At Berlin’s futuristic new performance venue, even the walls make music | ET REALITY


On a Sunday night at the end of September, a group of Berliners waited at a metal gate in the industrial district of Rummelsburg, on the far edge of the city. The thud of techno music echoed through the air; Down the street, the renowned club Sisyphos had been going strong since the previous night. But on this block, the elegantly dressed crowd was more meditative. Behind the gate, beyond a courtyard and a recently renovated East German-era office building, stood a pyramid-shaped tower covered almost entirely with a thatched roof of reeds, rising from a small grassy field, with the river Spree flowing behind it.

Was this a nightclub made of dried grass? A work of terrestrial art? It was both and more: The Reethaus, as the building is called, is a new cultural venue that its co-founder Claus Sendlinger, 60, describes as a “modern temple” for sound-based performances and rituals. The concrete, glass and reed structure, designed by Austrian architect Monika Gogl, is the heart of a campus called Flussbad that Sendlinger along with his partner Peter Conrads and his team have been developing for almost a decade.

The Flussbad complex will soon be home to a hotel, operating lofts, a clubhouse and an auditorium, all of which will be completed within the next two years. For now, however, the newly opened Reethaus is the complex’s main attraction, and on that Sunday in September it had attracted a mix of curators; musicians, including Chinese composer Pan Daijing; artists such as Scottish multimedia artist Douglas Gordon; and the evening’s guest of honor, photographer and activist Nan Goldin. The main event was the live performance of the score to “All the Beauty and the Bloodshed,” the 2022 documentary about Goldin’s life and work, as well as her addiction to OxyContin and her fight against the Sackler pharmaceutical family. .

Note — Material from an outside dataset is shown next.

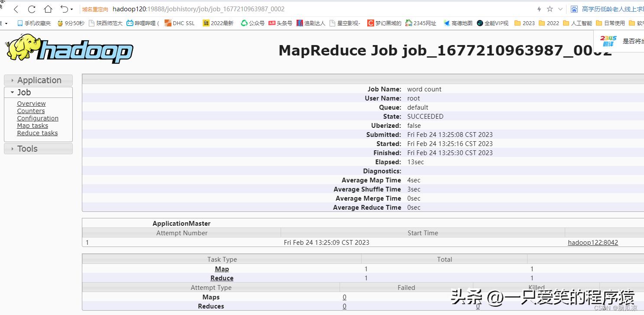This screenshot has width=644, height=315.
Task: Go to the browser home page icon
Action: pos(48,9)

Upon arrival, visitors descended a wide ramp to the partially underground entrance of the Reethaus. Inside they passed through the cloakroom (where they were forced to hand over their smartphones), and to a wide hallway, from where they could look into one of The building’s glass atriums, in which a single birch tree grows towards a skylight, before continuing to a bar serving non-alcoholic drinks, including a tincture made with hibiscus tea and clarified raspberry juice. Some people walked through glass doors and onto a concrete terrace to socialize and take in the view of the Spree. In the center of the building is a 1,300-square-foot bunker-like room with asymmetrical walls and a trapezoidal roof with an integrated 360-degree sound system. A dramatic skylight gives the space the feel of an observatory or one of artist James Turrell’s contemplative Skyspace installations.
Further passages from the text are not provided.